Direction
Reproduce the following lines word for word, keeping every character unchanged.

Raw records

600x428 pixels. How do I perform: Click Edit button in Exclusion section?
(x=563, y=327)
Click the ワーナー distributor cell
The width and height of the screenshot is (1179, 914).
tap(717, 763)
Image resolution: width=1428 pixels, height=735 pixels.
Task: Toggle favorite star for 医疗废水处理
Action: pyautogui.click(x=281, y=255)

Answer to this exercise
600x428 pixels. How do I perform: Click Edit button in Exclusion section?
(x=563, y=327)
Click the ワーナー distributor cell
The width and height of the screenshot is (1179, 914).
tap(717, 763)
Image resolution: width=1428 pixels, height=735 pixels.
Task: Toggle favorite star for 医疗废水处理
Action: pyautogui.click(x=281, y=255)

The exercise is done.